For decades, hospital executives across the country have justified expensive renovation and expansion projects by saying they will lead to better patient reviews and recommendations. One study estimated $200 billion might have been spent over a decade on new building. Hopkins’s construction of the tower and a new children’s hospital cost $1.1 billion.

Patient judgments have become even more important to hospitals since Medicare started publishing ratings and basing some of its pay on surveys patients fill out after they have left the hospital.

Siddiqui’s study, published this month by the Journal of Hospital Medicine, contradicts the presumption that better facilities translate into better patient reviews. Siddiqui examined how patient satisfaction scores changed when doctors started practicing in the new tower, which has 355 beds and units for neurology, cardiology, radiology, labor and delivery and other specialties.

Siddiqui discovered that for the most part, patients’ assessments of the quality of the clinical care they received did not improve any more than they did for patients treated in the older Hopkins building, which had remained open. Units there were constructed as early as 1913 and as late as 1980, Hopkins officials said. They functioned as the control group in the study, since a hospital’s satisfaction scores often change over time even when a hospital’s physical environment remains constant.

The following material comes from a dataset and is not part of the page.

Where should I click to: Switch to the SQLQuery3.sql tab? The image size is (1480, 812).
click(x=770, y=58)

The study used the responses both to Medicare-mandated surveys and private ones from Press Ganey, a consulting company that administers surveys. In the study, Hopkins patient ratings about the cleanliness and quiet in new tower’s rooms — elements Medicare uses in setting pay — soared, as did views on the pleasantness of the décor and comfort of the accommodations. But patient opinions about their actual care — such as the communication skills of doctors, nurses and staff — did not rise any higher than they did in the older building.

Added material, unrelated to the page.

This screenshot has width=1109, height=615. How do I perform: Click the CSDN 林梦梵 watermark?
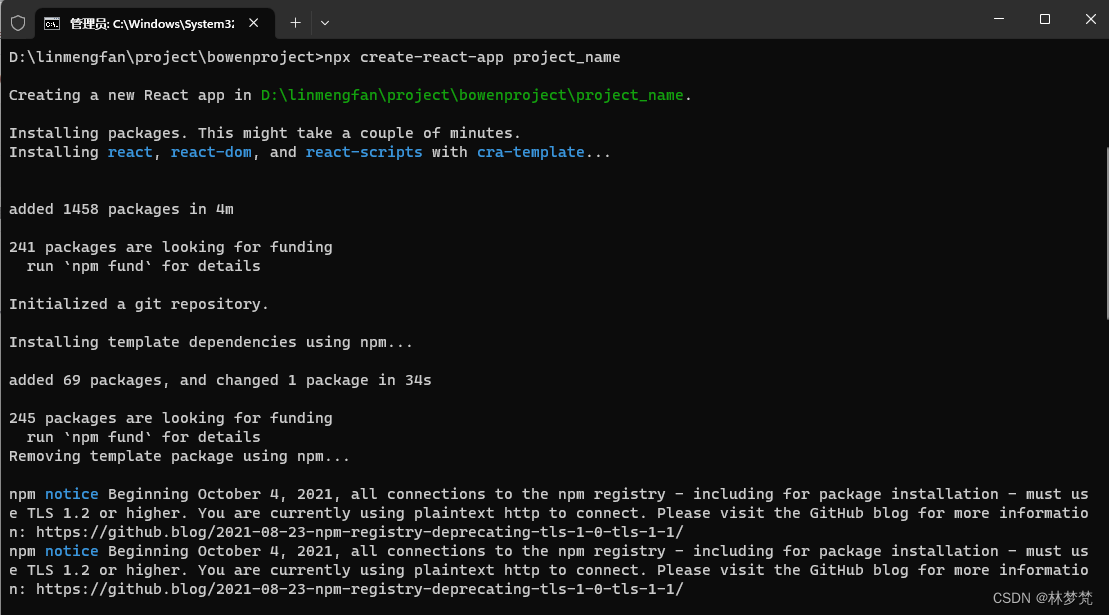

“Despite the widespread belief among healthcare leadership that facility renovation or expansion is a vital strategy for improving patient satisfaction, our study shows that this may not be a dominant factor,” Siddiqui and his fellow authors wrote.

Newer buildings allow for some medical benefits, such as better organized nursing stations and private rooms that protect against the spread of infectious bacteria and diseases. But the Hopkins researchers said “hospitals should not use outdated facilities as an excuse for achievement of suboptimal satisfaction scores.”The study’s results were startling because previous studies have found that patients in older hospital buildings give lower scores on the quality of their care.

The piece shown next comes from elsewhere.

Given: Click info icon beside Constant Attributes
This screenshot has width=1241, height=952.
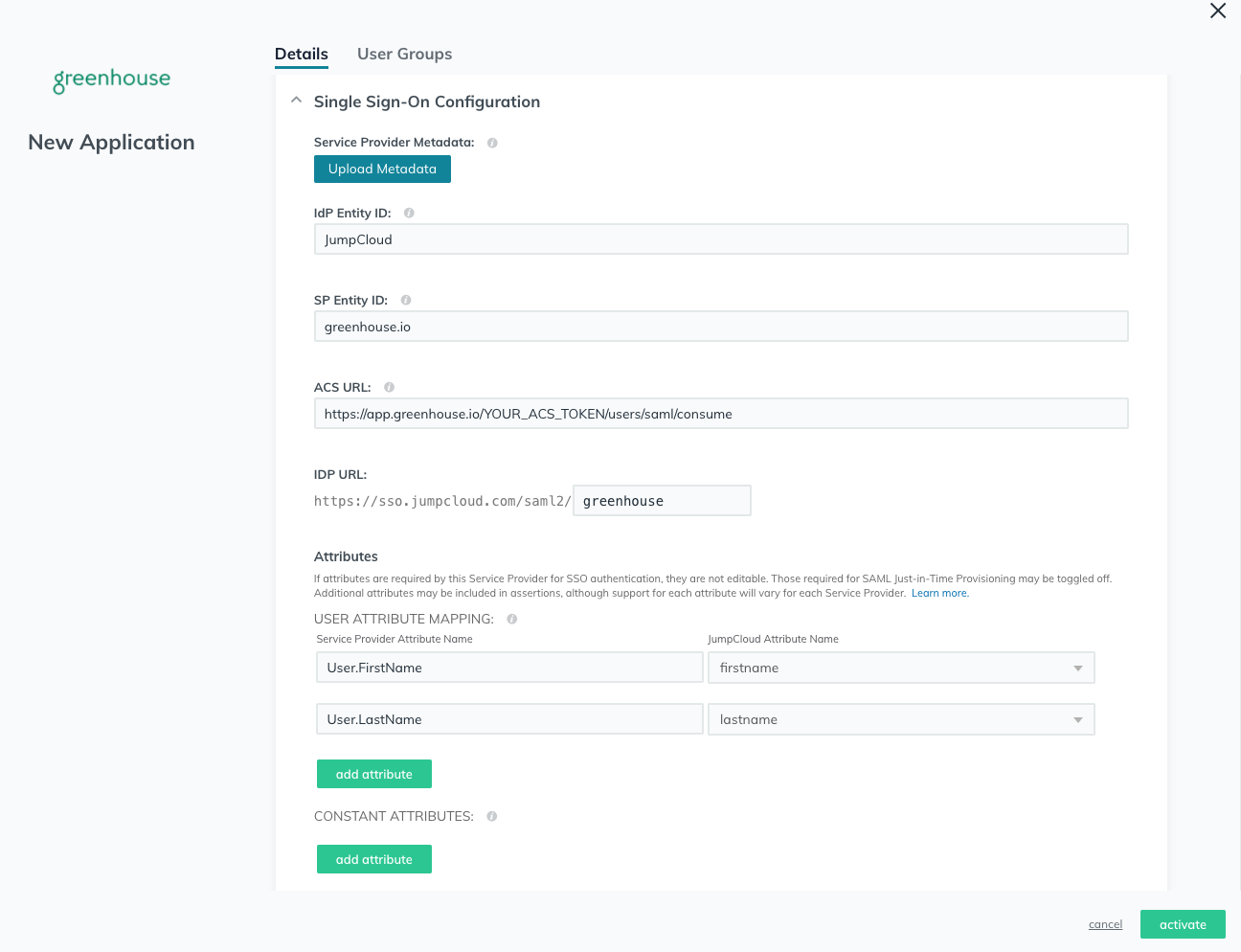Looking at the screenshot, I should [492, 817].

Hospital executives have noticed it anecdotally as well; for instance, when NYU Langone Medical Center relocated its cardiology unit to a renovated floor, its patient experience scores rose.

A nationwide survey from 2012 conducted by the consultants J.D. Power and Associates reached similar conclusions to the Hopkins paper about the influence of the physical environment on satisfaction scores. That survey found that communication by doctors, nurses and other staff was most important, while the facility accounted for a fifth of patient satisfaction.

After reading the Hopkins study, Dr. Bradley Flansbaum, a physician at Lenox Hill Hospital, in Manhattan, wrote on the blog of the Society of Hospital Medicine that “it just might be that what doctors do and say matters, and a first-class meal and green gardens cannot paper over, or in the converse, sully our evaluations.”